By default, strict Scope is selected unless you pass the --scope flag to kubeseal CLI with a different value.

It's also possible to request a Scope via annotations in the input secret you pass to kubeseal. Please refer to Scopes documentaion for more details.

Usage

Strict Scope (default)

The easiest way to create a strict scoped Sealed Secret is to use our generator on runway.

  1. Generate a new Sealed Secret by filling out the form in the Secrets Generator Tab.

  2. Download the Sealed Secret.

  3. Apply it via kubectl.

    $ kubectl apply -f ~/Downloads/cloudsql-prod.yaml
    sealedsecret.bitnami.com/cloudsql-prod created
  4. Read back the Secret resource that the controller created for us.

    $ kubectl get secret cloudsql-prod --template={{.data.password}} | base64 -d
    s#g{eJJ#O)p~VCHVNt26*WGD3

To delete the Secret again, you can just delete the Sealed Secret and the controller will also remove the Secret object.

$ kubectl delete sealedsecret cloudsql-prod
sealedsecret.bitnami.com "cloudsql-prod" deleted

Note that in a production scenario we do not recommend you to apply the Sealed Secret locally with kubectl, but instead store it in your configuration repository and let Argo CD take care of creating it.

Cluster-wide Scope

The procedure is quite similar to the case of strict scope.
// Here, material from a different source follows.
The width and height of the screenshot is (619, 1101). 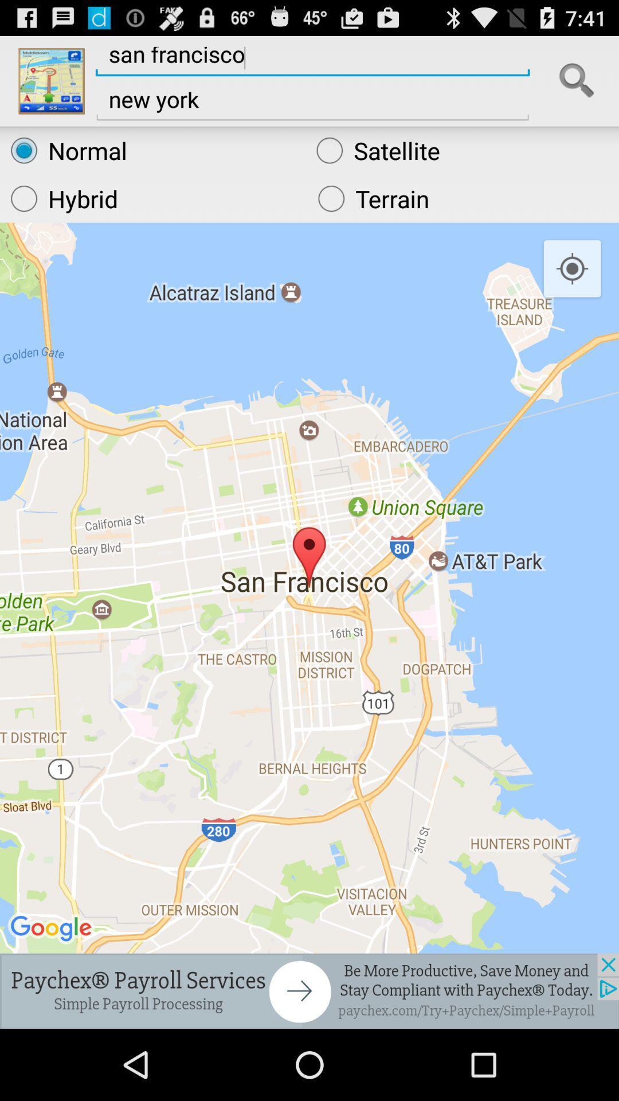 I want to click on the location_crosshair icon, so click(x=572, y=288).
However, our runway generator tool will not work here. In order to create a cluster-wide Sealed Secret, you need to install the CLI-utility kubeseal which is part of the sealed-secrets project. After you installed kubeseal for your OS you can start to encrypt secrets locally.

  1. Define your normal unencrypted secret in a local file named secret.yaml.

    apiVersion: v1
    kind: Secret
    metadata:
    name: example
    type: Opaque
    stringData:
    password: verysecure
  2. Use kubeseal to generate an encrypted SealedSecret resource.

    Note that you need to pass --scope cluster-wide to kubeseal CLI (or use annotations).

    Please refer to the Cluster login documentation to learn how to get your <project-number>.

    $ kubeseal --cert https://sealed-secrets.apps.<project-number>.ninegcp.ch/v1/cert.pem --scope cluster-wide < secret.yaml > sealed-secret.json
  3. Apply it via kubectl.

    $ kubectl apply -f sealed-secret.json
    sealedsecret.bitnami.com/example created
  4. Read back the Secret resource that the controller created for us.

    $ kubectl get secret example -o jsonpath='{.data.password}' | base64 -d
    verysecure

To delete the Secret again, you can just delete the SealedSecret and the controller will also remove the Secret object.